Minggu, 19 Januari 2014

nikah siri

Nikah sirri menurut A.Zuhdi Muhdlor adalah perkawinan yang dilangsungkan diluar pengetahuan petugas resmi. Sedangkan menurut Muhamad Saifullah nikah sirri adalah kawin yang dirahasiakan dengan tujuan agar tidak diketahui oleh orang lain, kawin sirri biasanya dilakukan dengan motif tertentu yang cenderung negative. Mayoritas ulama mazhab mengharamkan dan menganggap tidak sah terhadap kawin sirri. Karena perkawinan itu tidak tercatat di Kantor Urusan Agama dan tidak mempunyai kepastian atau kekuatan hukum, tetapi sudah sah perkawinannya menurut hukum Islam.
Pada umumnya penyebab terjadinya perkawinan sirri:
a.       Karena ketaatan kepada orang tua sehingga apa yang jadi keinginan orang tua akan dilakukan, termasuk dijodohkan dengan laki-laki atau wanita yang menjadi pilihan orang tuanya walaupun harus menjadi istri dari kawin sirri.
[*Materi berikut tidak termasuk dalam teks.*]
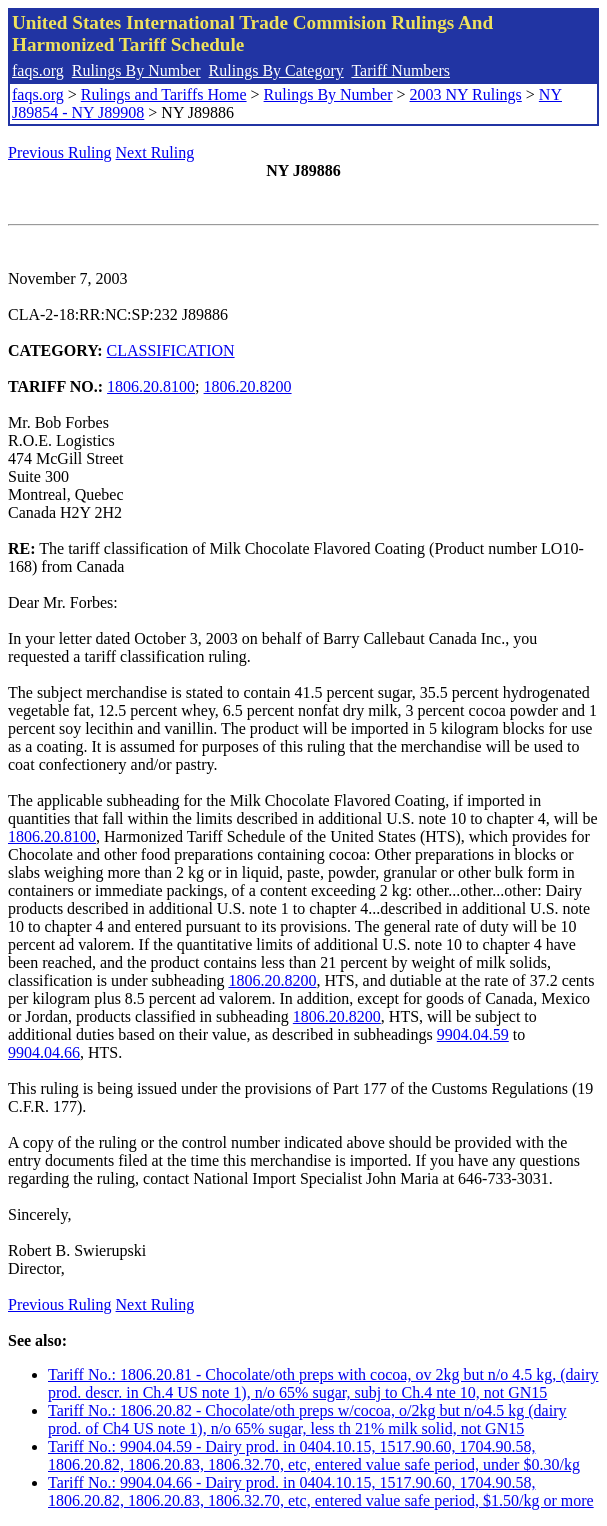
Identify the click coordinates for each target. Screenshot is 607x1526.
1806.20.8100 (151, 386)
b.      Faktor agama dan kepercayaan menentukan keabsahan suatu perkawinan yang menjadi salah satu pendorong timbulnya perkawinan hanya dilakukan  menurut hukum agamanya saja. Sehingga hanya sah menurut agama saja.
c.       Rendahnya tingkat pendidikan dan kesadaran hukum. Sehingga mereka lebih cenderung mengawinkan dengan cara agama tanpa hukum Indonesia. Sehingga mereka tidak memikirkan akibat yang timbul dikemudian hari
                Jika dilihat kasus yang terjadi pada bupati Aceng Fikri, secara nilai agama apa yang dilakukan oleh bupati Aceng Fikri tidak ada kesalahan. Karena perkawinan yang dilakukan bupati Aceng Fikri sah secara agama. Ini sudah sesuai dengan ta’arif hukum perkawinan Islam pasal 9 yang berbunyi perkawinan wajib dilakukan dengan ijab dan qobul, yang dinamai aqad nikah. Jadi yang dilakukan aceng sudah sesuai.
                Sedangkan untuk urusan poligami bupati Aceng Fikri juga tidak sepenuhnya melakukan kesalahan. Karena dalam ta’arif islam pasal 18 mengatakan bahwa supaya calon suami tidak beristri lebih dari seorang tetapi seorang suami tidak wajib mengikuti syarat itu. Sehingga menurut agama bupati Aceng Fikri dapat melakukan poligami. Selain itu dalam pasal 20 ta’arif islam mengatakan seorang laki-laki boleh mengawini sebanyak-banyaknya empat orang perempuan dengan syarat sanggup menafkahi dan berlaku adil. Sehingga dalam nilai agama islam apa yang dilakukan Aceng Fikri tidak ada hal yang harus dipermasalahkan.
                Namun jika dilihat dari lingkup masyarakat luas, apa yang dilakukan oleh bupati Aceng Fikri tidak seharusnya dilakukan. Karena Aceng adalah seorang pemimpin dimana dia harus menjadi teladan bagi masyarakat yang dia pimpin. Ditinjau dari kedewasaan Fani, Fani juga belum cukup umur untuk menikah karena masih usia dibawah 18 tahun. Selain itu bupati Aceng Fikri juga menyalahi aturan sebagai pemimpin daerah sesuai PP no 45/1990 yang mengatur jika Aceng ingin poligami harus mendapat persetujuan dari atasan jika ingin berpoligami. Sedangkan Aceng Fikri tidak memohon izin kepada gubernur Jawa Barat untuk melakukan poligami
                Sehingga dalam kehidupan bermasyarakat apa yang dilakukan oleh bupati Aceng Fikri tidak dapat dijadikan sebagai teladan. Apa yang dia lakukan hanyalah merusak pencitraan dari pemimpin daerah. Menikahi anak dibawah umur jelas melanggar undang-undang. Selain itu dengan tidak meminta izin gubernur Jawa Barat, Aceng Fikri juga kembali melanggar Undang-undang yang ada.